The Anglican Bishop of the diocese of Newcastle, in Australia, Greg Thompson has announced his resignation.
Bishop Thompson served the Diocese for three years and has been a strong advocate for survivors of child abuse during his tenure.
“Since the end of the Royal Commission’s Case Study 42 on the Anglican Diocese of Newcastle I’ve been reflecting on the important work of the Royal Commission and the change underway in the Diocese of Newcastle and its impact on my health,” Bishop Thompson said.
“It has been widely documented in both the media and the Royal Commission how the culture and conduct from some sections of the church has had an impact on survivors, families, and communities across the Diocese of Newcastle.
“I have witnessed this culture first hand, both as victim of abuse and in my work as Bishop to address the Diocese’s abuse legacy.
“When I started this journey to right the wrongs of child abuse in the Diocese I didn’t expect to be in this position, nor did I expect to uncover systemic practices that have enabled the horrendous crimes against children.
“The decision to resign was not an easy one, it weighed heavily on my heart. However, I must place the wellbeing of my family and my health above my job.” Bishop Thompson said.
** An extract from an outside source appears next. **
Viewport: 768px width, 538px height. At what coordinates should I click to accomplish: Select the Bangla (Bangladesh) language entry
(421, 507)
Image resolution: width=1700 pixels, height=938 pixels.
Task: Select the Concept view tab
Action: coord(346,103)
With the revelations of the appalling accounts of child abuse performed by clergy and church workers during the Royal Commission, Bishop Thompson established the Parish Recovery Teams to work with church communities to address past abuse histories and assist survivors and communities to find a measure of support and recovery.
“I have confidence in the present church leadership of this Diocese who have stood with me in wanting to face the past and shape a healthy future. I could not have done my work without their professional and dedicated support for change,” Bishop Thompson added.
In response to Bishop Thompson’s resignation, the following statement was issued by Bishop Peter Stuart:
On behalf of the Anglican Diocese of Newcastle I express our considerable sadness at the news that Greg Thompson won't be returning to ministry as the Anglican Bishop of Newcastle.
In his short time as our Bishop he has been the catalyst for deep cultural change around the protection of children and the support of victims of abuse. He called us to face our past and in doing so shape a healthy future. This will be his enduring legacy.
As part of shaping a healthy future, we worked together in November to initiate independent external reviews of diocesan governance and the professional standards and redress processes. These reviews are well underway and will continue the crucial work of transforming the Diocese. Bishop Greg has led the Diocese to greater health.
In 2013, the Diocesan family rejoiced that a ‘son of the diocese’ had been elected as the Diocesan Bishop. The clergy and people have delighted in his ministry in parishes, at the diocesan convention and synod. We have felt deep anguish for him and his family as we learnt of the abuse he experienced and the rejection by some in the Diocese.
Throughout his ministry he has been committed to hearing the voices at the grassroots and empowering the vulnerable and people in need. Drawing on the great treasures in the teachings of Jesus, he has been unafraid of speaking strongly to the powerful to ensure transparency and promote justice.
We are deeply thankful for Bishop Greg Thompson’s ministry as Anglican Bishop of Newcastle. Our thoughts and prayers are with him and his family in this time of transition.